* _WORK TO COMPLETE_:
1. Answer these questions from the interview on clinical trial pressure testing:
(a) Which product does the speaker pick from the shoe, house, and car to illustrate pressure testing?
(b) By what percentage is the hypothetical cancer drug expected to lower mortality?
(c) Which two real-world problems are named as circumstances a sponsor cannot predict?
2. From the interview on clinical trial pressure testing, set down the passage from "So this idea" up to and including "a clinical trial?", word for word.
3. Resume the interview on simulation-guided clinical trial design, picking up right after its final sentence.

* _DOCUMENT SECTION_:
******

Sure. Across many industries, pressure testing is a fundamental best practice in how you would design, engineer, and manufacture a product, whether it's a shoe or a house or a car. Let’s take the car example. If it drives well on a straight line, that's good. How does it handle around curves? Or what does it do when it rains? How does your design perform under unanticipated or stressful situations?

So if we apply that same school of thought to clinical trial design, pressure testing means subjecting the design to multiple stressors so you can understand how your trial would perform in less than ideal circumstances.

And a concrete example of that is treatment effect of a certain drug. Consider a cancer drug that you think will lower mortality by 25%. How would a clinical trial design perform if this drug is more or less effective than that? Let's say it's only 10% effective or 50% effective, will you still have the ability to make clear decisions from the data generated? How will those scenarios affect when your trial completes, or when you might be able to accelerate your development plans? These kinds of questions are crucial in the clinical development world and can be informed by thoughtful scenario-based pressure testing using simulation-guided trial design.

Won't there always be operational uncertainties? How do you tie that back to achieving your strategic priorities?

Absolutely. There are many uncertainties when you actually take your clinical trial design and execute it in the real world. I think we would all acknowledge that it's very difficult to predict the future, if not impossible. You don't know which of the circumstances you will encounter, whether they are problems with shipping drug supply, or new government regulations.

But while prediction is difficult, you can plan for the highest risks using simulations to guide your design. For example, if you simulate a scenario where enrollment is slow, your team can understand how that affects your timelines and ability to deliver the critical data you need and react accordingly. Conversely, looking at a simulation of rapid enrollment lets your team understand how quickly you might have the critical data and plan for accelerating your program and getting a novel medicine to patients in need. You can choose to make your trial more robust in certain dimensions so that it can withstand stress.

Simulation-guided design helps provide a clear sense of the boundaries within which your clinical trial can perform successfully so that upon execution, you'll be better prepared as a sponsor to respond to the actual conditions that you see.

So this idea of robustness seems to be key, can you talk a little bit more about what a robust design is and best practices for achieving robustness when you do a design of a clinical trial?

There are a couple concepts wrapped up in there. Robustness is a concept that can be applied to many different dimensions. You can make your clinical trial withstand extreme conditions for a number of different aspects.

Going back to the example of treatment effect, let's say the highest priority for a team is to very clearly show that you are better than the standard-of-care medicine. Designing a robust trial from a treatment effect perspective could place extra emphasis the ability to draw a statistical conclusion about that treatment effect by, for example, expanding enrollment in the study to add power. But that's not the only way to design a clinical trial. Just like there are many ways to design a house, there are many ways to design a trial and some sponsors choose not to be robust in a treatment effect area. Some might want to place the emphasis on speed. So they want to be robust in the speed element, meaning they will trade speed for cost or trade speed for power. You can't have everything, but using Simulation-Guided Trial Design, you can see how your design aligns with your strategic priorities and then tune your design to invest the most (increase robustness) in those elements of your trial are most important to you.

******

* _PROVIDED MATERIAL_:
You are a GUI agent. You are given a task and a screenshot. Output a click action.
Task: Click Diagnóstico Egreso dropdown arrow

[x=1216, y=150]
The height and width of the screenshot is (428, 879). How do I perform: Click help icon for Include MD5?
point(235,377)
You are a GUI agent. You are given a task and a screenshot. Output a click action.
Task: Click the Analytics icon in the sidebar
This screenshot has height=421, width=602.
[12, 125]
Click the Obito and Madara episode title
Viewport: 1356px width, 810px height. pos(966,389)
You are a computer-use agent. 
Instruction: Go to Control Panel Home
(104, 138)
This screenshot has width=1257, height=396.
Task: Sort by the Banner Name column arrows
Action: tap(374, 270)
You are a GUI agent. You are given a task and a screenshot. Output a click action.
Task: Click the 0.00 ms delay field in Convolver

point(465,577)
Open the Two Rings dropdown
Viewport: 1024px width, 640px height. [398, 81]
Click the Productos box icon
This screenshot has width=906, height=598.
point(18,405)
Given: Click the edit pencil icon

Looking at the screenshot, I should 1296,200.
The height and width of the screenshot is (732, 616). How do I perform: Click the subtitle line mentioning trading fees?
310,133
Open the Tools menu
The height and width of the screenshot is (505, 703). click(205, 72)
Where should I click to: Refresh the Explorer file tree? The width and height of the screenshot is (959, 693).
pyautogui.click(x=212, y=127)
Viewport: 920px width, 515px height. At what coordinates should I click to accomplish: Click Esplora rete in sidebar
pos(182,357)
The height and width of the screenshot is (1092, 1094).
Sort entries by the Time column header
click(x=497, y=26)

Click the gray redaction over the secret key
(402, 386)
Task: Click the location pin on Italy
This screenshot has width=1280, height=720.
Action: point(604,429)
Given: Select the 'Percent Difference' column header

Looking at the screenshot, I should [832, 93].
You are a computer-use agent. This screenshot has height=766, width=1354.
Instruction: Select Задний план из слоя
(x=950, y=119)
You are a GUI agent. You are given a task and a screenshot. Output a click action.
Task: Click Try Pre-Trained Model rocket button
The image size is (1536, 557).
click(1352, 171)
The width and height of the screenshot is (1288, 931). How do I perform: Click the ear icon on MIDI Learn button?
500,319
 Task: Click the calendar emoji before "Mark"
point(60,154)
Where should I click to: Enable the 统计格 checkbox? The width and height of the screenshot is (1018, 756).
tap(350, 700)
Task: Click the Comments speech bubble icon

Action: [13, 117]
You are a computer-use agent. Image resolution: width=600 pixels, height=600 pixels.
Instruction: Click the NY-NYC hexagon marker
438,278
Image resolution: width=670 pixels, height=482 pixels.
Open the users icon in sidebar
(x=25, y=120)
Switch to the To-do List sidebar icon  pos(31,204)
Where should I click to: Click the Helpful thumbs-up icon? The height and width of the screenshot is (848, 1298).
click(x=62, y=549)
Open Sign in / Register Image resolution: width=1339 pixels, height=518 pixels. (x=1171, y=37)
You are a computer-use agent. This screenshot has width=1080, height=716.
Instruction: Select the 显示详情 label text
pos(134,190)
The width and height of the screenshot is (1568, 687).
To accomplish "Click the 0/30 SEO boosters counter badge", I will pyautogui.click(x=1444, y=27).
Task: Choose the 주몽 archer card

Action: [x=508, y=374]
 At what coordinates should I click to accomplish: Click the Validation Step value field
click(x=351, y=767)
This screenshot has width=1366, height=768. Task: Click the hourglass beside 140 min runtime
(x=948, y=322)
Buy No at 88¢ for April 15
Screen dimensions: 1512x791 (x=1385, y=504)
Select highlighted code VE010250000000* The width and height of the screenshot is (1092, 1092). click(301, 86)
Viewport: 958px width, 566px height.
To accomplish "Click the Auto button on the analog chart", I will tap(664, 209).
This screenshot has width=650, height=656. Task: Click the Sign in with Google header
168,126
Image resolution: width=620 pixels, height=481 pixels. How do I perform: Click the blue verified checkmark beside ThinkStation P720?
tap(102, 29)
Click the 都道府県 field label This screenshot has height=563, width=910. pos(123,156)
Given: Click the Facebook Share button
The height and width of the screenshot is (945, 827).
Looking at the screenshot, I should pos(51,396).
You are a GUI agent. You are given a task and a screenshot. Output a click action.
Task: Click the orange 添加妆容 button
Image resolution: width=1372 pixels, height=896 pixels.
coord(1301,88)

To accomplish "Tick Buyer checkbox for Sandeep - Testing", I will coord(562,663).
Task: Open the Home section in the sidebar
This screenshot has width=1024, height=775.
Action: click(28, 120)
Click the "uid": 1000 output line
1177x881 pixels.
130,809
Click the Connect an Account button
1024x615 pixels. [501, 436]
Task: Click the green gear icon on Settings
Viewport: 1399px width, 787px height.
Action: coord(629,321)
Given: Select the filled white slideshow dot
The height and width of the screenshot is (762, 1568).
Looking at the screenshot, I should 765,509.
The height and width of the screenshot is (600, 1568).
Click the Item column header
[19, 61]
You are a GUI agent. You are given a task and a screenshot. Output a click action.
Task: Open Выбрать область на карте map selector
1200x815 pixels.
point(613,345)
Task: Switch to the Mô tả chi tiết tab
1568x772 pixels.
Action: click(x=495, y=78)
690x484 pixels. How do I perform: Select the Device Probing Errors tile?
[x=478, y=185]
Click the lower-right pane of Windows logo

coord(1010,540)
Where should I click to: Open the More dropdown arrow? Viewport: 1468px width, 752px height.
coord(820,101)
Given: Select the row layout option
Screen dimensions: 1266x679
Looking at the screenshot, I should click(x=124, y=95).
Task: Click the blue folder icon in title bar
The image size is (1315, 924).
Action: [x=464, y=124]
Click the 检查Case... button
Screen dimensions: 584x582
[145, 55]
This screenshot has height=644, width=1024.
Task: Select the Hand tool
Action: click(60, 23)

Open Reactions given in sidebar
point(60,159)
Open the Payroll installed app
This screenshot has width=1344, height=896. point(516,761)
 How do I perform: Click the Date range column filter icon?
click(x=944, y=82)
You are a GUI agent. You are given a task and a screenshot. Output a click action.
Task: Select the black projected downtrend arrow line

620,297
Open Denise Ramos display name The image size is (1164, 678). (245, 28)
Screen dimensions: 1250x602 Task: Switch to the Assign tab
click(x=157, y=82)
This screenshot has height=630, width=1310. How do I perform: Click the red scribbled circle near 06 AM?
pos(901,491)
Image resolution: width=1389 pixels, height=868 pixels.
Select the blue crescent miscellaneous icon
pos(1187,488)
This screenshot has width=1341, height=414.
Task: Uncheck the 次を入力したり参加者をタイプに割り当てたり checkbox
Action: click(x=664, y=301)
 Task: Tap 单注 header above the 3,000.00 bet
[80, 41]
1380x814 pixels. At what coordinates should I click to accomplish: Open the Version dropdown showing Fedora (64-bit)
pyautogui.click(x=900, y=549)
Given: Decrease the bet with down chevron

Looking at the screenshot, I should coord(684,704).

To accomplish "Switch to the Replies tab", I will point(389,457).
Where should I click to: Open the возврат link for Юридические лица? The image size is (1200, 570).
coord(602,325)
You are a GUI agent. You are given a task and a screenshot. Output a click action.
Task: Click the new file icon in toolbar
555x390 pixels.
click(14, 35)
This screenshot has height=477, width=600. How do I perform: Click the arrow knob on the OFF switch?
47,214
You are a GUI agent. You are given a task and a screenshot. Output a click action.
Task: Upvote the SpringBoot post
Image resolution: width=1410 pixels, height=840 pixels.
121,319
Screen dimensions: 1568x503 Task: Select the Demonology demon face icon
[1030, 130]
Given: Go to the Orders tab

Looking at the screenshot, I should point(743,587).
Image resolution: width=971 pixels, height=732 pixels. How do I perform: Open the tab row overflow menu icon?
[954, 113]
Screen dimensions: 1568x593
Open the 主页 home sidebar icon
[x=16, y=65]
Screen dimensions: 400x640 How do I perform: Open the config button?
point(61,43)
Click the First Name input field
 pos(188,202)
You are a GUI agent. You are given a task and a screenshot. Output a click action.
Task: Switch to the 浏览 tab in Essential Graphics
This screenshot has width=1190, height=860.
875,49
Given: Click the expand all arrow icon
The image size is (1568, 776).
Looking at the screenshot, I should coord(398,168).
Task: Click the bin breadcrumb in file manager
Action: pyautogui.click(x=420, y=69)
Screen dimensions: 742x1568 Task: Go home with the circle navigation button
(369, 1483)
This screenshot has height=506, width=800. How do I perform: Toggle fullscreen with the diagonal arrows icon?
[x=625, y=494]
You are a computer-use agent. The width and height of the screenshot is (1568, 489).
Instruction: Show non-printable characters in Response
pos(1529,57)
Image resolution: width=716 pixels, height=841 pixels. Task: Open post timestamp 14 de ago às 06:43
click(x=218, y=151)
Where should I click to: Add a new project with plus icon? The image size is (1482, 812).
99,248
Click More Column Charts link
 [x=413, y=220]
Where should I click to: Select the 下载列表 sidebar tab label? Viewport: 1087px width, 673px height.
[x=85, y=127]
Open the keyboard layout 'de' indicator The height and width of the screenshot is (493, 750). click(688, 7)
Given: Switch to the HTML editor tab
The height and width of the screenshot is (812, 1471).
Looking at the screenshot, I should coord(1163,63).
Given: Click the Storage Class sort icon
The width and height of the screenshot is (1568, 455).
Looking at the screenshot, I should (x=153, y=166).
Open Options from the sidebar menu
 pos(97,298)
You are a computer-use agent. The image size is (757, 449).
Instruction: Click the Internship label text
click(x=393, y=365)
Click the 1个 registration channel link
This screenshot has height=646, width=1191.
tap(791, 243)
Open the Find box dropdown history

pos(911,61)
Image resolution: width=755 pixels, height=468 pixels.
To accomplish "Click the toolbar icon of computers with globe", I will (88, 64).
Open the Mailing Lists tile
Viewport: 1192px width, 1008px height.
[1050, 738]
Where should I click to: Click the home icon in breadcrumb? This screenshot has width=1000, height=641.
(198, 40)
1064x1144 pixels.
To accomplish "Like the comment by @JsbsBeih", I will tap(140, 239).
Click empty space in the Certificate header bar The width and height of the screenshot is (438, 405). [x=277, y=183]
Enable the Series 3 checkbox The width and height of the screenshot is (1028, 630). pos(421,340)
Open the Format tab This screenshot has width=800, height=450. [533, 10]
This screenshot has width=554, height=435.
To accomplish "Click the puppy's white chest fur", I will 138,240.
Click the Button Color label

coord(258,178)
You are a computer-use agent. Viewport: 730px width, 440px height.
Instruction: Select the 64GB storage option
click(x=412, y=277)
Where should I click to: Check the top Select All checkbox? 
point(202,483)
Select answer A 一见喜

******

* _RESULTS BY TASK_:
1.
(a) The car.
(b) 25%.
(c) Problems with shipping drug supply, and new government regulations.

2.
So this idea of robustness seems to be key, can you talk a little bit more about what a robust design is and best practices for achieving robustness when you do a design of a clinical trial?

3.
So one of the cornerstones of this design aspect for most sponsors is choosing the right endpoint for a clinical trial. How does Simulation-Guided Design, when you talk about aligning strategy with clinical uncertainty, help you choose the right endpoints?

That's a nuanced discussion and choosing the right endpoints is a deep topic. At high level, the way Simulation-Guided Trial Design helps you with endpoint selection is not necessarily from a scientific perspective, but from a technical perspective. The choice between a single endpoint that's binary versus composite, or selecting a hierarchical testing structure are complicated issues that have a many implications and ripple effects on the way your design will function. Some of them are counterintuitive because they're additive or non-linear.

By showing teams the implications and ripple effects of their choices on power, speed, and cost, Simulation-Guided Trial Design can help inform their decisions about which endpoint strategies best fits their priorities. A conventional limitation in using SGTD has been the high resource burden in coding and computation. However, a digital development platform like Solara® can run tens of thousands of simulations within minutes, so a team can make educated choices about their options in a time efficient manner.

So if sponsors are now comparing tens of thousands of new designs, how can they sort through all of these design options quickly to meet their strategic objectives?

I think this is a crucial point. First of all, it's not necessary to go through tens of thousands of designs to come up with the one that best fits you. But if you didn't know the choices existed at first, then you don't know what you're missing. A key aspect of Simulation-Guided Trial Design is showing people what they might not have considered that clients or sponsors or clinical trial designers can select the best one consciously rather than rejecting by omission or ignorance or because it took too much time.

If you have 10,000 design options, one way to sort through them quickly is by using objective numerical criteria in a data-driven process. In other words, assigning each design a score.

For example, in Solara®, each design has a numeric weighted score based on how a given sponsor prioritizes factors like speed, power, and cost. It's an easy way to sort and visualize the performance or the goodness of fit for a particular design with your priorities. In general, the highest scoring designs are better fits for the priorities a team has set.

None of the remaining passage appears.